- Học kỳ
- SP2026
- Thời Gian
- 3/5/26
- Loại tài liệu
- PE
NLP301c SP26 NO1 PE RE
NLP301c PE INSTRUCTIONS
Student preparation:
- Before proceeding, install Python 3.8 or higher.
- Install NLTK (nltk-3.6.2), downloadable from [
You do not have permission to view link Đăng nhập hoặc Đăng ký.
- Run cmd with administrator role, change the current path in prompt to the nltk-3.6.2 folder, and type the following command to set up.
- Once installed, start up the Python interpreter and install the data required for the book by typing:
- >>> import nltk
- >>> nltk.download()
- (Note: The image shows the NLTK Downloader window with the "book" collection installed).
Instructions for completing PE:
- For submission: Create a folder named in the format: YourName_YourRollNumber_NLP301c
- Example: Nguyễn Thế Hùng with roll number SE09234 will submit: HungNT_SE09234_NLP301c
- Create separate files named Q1.py, Q2.py, Q3.py, Q4.py and place them in the folder.

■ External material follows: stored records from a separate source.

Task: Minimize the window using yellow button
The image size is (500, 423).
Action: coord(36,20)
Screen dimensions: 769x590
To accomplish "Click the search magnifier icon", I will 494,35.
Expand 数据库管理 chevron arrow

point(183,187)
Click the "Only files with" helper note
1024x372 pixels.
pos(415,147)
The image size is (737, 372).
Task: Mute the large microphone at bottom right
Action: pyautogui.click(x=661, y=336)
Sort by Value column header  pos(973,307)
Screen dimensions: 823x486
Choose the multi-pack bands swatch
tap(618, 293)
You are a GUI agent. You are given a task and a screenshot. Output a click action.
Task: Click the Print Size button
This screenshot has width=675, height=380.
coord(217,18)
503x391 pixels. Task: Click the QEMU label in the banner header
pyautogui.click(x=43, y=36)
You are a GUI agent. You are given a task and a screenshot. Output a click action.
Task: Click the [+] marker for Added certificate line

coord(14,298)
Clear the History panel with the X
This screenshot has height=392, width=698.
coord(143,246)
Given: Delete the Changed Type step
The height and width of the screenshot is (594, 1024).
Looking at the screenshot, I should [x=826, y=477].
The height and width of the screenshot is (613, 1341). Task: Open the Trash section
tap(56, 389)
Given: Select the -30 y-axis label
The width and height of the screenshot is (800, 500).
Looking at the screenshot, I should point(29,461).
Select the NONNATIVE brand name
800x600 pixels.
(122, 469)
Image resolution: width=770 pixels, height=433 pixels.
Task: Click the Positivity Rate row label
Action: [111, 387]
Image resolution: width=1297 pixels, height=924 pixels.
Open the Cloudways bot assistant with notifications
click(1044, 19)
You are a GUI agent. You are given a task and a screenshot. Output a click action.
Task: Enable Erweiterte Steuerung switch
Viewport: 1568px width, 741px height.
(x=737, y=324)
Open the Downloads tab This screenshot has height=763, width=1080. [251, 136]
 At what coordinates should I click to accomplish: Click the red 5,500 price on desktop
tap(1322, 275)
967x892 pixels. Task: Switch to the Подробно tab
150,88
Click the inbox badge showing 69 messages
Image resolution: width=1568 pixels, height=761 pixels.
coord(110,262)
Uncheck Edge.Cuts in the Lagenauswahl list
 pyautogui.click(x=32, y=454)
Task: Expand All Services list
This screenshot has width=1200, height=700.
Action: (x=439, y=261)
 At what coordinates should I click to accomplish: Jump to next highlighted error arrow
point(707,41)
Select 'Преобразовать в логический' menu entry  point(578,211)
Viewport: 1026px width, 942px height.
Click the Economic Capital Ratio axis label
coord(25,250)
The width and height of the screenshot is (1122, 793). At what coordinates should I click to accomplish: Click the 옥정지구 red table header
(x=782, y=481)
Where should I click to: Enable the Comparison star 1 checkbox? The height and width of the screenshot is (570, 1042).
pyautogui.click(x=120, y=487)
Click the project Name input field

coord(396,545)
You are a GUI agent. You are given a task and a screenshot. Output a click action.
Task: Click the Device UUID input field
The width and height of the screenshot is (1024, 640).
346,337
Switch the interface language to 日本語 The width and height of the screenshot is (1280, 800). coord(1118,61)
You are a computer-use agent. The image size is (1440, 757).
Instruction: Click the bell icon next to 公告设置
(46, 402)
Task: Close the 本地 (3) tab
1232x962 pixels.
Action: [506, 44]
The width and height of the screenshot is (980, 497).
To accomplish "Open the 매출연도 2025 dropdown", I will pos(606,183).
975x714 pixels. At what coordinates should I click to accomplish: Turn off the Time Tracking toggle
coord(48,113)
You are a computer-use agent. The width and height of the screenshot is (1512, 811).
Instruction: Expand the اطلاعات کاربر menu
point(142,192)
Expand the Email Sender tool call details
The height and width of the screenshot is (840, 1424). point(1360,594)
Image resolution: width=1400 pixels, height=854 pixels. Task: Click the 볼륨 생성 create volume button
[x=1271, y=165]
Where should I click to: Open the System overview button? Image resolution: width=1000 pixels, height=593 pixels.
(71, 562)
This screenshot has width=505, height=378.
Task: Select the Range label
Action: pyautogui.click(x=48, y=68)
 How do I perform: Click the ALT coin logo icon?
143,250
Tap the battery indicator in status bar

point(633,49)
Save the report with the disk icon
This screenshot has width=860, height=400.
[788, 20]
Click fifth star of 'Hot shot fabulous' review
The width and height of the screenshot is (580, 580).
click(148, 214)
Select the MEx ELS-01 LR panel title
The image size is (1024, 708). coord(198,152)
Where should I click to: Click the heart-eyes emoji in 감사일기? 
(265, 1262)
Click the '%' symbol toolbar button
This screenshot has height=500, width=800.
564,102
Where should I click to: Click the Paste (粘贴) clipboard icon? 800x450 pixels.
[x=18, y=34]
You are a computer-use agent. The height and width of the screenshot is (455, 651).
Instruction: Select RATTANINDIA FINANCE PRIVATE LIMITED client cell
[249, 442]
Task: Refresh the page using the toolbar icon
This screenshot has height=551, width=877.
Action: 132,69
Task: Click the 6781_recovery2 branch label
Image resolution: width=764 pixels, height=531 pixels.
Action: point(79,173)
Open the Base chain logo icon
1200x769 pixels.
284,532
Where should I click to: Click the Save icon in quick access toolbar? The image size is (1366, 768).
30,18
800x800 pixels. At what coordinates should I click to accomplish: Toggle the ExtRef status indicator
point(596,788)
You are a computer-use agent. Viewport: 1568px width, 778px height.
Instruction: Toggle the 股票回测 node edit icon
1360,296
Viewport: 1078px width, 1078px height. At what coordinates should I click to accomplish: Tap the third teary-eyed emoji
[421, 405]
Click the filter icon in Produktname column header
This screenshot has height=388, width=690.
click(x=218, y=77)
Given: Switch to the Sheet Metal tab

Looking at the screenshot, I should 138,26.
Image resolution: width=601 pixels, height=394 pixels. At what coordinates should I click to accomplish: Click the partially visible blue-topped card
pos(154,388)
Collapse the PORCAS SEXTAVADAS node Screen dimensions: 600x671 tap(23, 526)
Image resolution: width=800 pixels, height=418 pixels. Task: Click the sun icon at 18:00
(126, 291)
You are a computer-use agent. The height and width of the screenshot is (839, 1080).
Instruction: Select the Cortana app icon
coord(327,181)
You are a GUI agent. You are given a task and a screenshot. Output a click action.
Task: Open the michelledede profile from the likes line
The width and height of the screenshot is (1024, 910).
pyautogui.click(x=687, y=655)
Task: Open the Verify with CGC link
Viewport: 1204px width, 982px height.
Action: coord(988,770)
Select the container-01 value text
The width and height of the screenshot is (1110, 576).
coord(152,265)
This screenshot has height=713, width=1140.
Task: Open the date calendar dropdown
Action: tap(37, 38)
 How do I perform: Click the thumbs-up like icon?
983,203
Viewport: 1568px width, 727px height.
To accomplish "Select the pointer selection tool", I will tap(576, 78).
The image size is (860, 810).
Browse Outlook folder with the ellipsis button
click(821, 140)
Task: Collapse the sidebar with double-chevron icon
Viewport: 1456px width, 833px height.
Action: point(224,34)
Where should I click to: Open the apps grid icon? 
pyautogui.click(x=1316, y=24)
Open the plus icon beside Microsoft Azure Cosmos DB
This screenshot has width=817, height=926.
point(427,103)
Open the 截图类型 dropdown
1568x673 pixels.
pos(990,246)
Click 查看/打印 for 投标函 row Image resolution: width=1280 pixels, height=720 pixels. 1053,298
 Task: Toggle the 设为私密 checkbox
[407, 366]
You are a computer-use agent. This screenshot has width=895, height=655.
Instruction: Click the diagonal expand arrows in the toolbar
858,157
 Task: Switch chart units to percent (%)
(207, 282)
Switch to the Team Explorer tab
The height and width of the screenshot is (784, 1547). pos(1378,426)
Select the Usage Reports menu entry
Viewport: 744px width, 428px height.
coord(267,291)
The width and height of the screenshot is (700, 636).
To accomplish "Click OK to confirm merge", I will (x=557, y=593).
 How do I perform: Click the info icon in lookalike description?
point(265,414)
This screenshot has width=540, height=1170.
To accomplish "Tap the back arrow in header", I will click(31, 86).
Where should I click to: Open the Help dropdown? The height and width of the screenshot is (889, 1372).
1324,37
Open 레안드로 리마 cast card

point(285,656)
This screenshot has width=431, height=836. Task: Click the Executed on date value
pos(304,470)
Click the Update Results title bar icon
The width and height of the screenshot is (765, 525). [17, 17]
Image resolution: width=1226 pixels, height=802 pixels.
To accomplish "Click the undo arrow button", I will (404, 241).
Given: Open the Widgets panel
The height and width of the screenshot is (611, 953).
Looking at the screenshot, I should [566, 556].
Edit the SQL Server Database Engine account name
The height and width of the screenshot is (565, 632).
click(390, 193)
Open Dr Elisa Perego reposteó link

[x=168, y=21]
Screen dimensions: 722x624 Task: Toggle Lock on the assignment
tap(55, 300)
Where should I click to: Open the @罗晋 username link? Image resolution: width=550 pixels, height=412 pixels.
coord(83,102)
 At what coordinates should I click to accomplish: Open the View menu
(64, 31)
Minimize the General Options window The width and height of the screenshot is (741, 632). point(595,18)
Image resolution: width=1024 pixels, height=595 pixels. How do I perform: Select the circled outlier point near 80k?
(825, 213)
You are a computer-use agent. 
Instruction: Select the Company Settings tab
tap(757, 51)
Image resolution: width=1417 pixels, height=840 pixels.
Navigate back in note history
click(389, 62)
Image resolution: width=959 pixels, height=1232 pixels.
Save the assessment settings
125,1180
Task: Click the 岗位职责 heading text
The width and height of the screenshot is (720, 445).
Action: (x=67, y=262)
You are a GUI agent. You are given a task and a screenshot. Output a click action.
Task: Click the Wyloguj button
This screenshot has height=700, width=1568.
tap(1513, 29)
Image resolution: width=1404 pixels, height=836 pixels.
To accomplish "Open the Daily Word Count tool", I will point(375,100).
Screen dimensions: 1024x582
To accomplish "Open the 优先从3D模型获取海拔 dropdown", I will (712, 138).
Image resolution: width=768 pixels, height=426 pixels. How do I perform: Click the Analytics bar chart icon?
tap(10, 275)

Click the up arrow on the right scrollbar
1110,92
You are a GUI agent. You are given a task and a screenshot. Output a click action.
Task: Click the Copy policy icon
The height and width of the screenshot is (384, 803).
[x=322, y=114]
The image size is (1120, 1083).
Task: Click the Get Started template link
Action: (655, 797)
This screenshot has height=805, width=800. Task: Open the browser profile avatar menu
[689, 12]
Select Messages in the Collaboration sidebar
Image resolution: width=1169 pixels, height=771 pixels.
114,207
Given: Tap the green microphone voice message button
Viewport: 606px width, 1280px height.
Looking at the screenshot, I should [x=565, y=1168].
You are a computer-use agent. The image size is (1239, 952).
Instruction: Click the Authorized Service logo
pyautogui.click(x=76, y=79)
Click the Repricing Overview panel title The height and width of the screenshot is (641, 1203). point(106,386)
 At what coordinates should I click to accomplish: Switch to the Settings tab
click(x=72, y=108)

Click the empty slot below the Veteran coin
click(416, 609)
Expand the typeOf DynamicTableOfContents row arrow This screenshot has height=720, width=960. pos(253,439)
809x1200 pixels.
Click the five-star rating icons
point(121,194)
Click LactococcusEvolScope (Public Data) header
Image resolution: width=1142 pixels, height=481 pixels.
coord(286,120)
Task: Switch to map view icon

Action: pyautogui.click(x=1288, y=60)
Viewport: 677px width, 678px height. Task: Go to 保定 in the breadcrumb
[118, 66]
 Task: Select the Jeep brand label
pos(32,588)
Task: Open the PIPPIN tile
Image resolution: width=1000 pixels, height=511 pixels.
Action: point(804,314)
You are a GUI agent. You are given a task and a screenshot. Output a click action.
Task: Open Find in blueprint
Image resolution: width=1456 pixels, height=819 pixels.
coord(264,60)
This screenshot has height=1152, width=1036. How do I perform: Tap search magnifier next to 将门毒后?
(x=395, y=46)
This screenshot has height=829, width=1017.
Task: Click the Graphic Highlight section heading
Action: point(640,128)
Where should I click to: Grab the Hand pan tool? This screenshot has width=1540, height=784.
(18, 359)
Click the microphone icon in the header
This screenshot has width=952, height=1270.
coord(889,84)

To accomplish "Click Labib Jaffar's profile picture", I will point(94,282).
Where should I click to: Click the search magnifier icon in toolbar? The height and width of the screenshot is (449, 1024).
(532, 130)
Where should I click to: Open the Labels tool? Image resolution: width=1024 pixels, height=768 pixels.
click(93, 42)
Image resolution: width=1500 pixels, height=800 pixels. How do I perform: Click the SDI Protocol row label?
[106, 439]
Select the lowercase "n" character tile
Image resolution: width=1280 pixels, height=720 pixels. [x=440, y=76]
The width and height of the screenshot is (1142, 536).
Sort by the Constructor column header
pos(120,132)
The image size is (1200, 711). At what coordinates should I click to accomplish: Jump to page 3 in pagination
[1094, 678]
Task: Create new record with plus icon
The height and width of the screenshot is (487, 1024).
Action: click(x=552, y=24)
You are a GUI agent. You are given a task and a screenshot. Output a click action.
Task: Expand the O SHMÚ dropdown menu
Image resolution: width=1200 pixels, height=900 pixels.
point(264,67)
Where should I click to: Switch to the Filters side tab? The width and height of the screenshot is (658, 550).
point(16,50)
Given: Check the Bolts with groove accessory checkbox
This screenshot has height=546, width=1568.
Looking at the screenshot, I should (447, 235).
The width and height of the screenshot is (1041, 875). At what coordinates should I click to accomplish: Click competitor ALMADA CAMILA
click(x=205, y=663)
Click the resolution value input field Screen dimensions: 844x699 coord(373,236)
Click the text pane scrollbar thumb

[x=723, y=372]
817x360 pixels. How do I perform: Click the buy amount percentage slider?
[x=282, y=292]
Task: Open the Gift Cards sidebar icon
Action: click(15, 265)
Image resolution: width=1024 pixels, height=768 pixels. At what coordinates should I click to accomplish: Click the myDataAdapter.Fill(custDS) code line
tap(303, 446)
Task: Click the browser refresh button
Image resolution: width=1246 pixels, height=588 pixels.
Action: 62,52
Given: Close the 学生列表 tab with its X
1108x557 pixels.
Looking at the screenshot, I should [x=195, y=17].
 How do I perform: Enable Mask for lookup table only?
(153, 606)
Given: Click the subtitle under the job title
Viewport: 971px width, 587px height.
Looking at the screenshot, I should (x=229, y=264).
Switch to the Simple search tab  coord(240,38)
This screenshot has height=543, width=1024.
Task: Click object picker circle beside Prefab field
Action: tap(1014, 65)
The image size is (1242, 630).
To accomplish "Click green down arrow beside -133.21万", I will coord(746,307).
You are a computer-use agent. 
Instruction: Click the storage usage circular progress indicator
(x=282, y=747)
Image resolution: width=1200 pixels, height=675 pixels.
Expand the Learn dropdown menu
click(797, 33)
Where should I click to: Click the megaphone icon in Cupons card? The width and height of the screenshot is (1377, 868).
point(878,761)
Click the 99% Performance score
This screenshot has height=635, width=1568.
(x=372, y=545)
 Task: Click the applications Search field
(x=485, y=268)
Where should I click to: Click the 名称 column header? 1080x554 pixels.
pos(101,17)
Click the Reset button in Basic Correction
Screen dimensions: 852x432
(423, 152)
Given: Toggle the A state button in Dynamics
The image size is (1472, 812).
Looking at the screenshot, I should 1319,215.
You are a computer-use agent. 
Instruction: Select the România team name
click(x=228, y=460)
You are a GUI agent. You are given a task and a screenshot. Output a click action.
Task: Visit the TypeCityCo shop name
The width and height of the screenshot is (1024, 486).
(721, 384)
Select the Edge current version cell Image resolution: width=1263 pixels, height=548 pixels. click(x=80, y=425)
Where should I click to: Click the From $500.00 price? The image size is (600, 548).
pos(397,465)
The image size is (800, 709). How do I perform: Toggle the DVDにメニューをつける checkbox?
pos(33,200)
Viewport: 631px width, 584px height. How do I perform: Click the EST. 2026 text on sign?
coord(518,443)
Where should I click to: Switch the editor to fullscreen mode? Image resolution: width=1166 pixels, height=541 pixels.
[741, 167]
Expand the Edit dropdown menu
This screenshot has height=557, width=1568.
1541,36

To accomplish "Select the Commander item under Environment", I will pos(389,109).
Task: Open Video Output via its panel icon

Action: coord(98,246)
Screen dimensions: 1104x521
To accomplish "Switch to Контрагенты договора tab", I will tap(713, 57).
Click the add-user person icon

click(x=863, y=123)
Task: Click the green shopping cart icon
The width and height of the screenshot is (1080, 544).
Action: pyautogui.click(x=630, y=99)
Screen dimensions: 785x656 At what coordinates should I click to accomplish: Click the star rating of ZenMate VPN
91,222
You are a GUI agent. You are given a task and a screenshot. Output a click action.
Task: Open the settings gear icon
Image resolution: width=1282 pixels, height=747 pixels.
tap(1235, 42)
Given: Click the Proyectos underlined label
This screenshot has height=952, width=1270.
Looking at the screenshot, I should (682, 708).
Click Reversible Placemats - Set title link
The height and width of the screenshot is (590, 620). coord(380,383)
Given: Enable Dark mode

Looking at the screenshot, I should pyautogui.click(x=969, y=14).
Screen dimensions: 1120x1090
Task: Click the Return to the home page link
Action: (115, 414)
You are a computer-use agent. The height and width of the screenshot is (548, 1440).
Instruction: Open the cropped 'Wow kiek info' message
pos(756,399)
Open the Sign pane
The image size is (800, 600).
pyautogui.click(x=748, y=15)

- Submit the folder to the server. Incorrect submissions will receive a ZERO.
Questions
Question 1: (2 marks)
Write a program to process a system log message by removing all timestamps (digits) and returning a clean message.
Requirements:
- Remove all digits from the text.
- Normalize spaces (no extra spaces between words).
- Input: A string representing a system log.
- Desired Output: A cleaned string without digits.
- Example:
- Input: "Error404 occurred at 10:45 on server123"
- Output: "Error occurred at: on server"
Question 2: (2 marks)
Write a program to compute the number of unique bigrams (two-word sequences) in a product description.
- Input: A string containing a product description.
- Desired Output: An integer representing the number of unique bigrams.
- Example:
- Input: "smart phone with smart features and smart design"
- Output: 7
- Explanation: (smart phone, phone with, with smart, smart features, features and, and smart, smart design) → unique = 7.
Question 3: (3 marks)
Write a program to extract all forum tags from a post.
A tag:
- Starts with $
- Followed by letters only (no digits, no punctuation).
- Input: A string containing a forum post.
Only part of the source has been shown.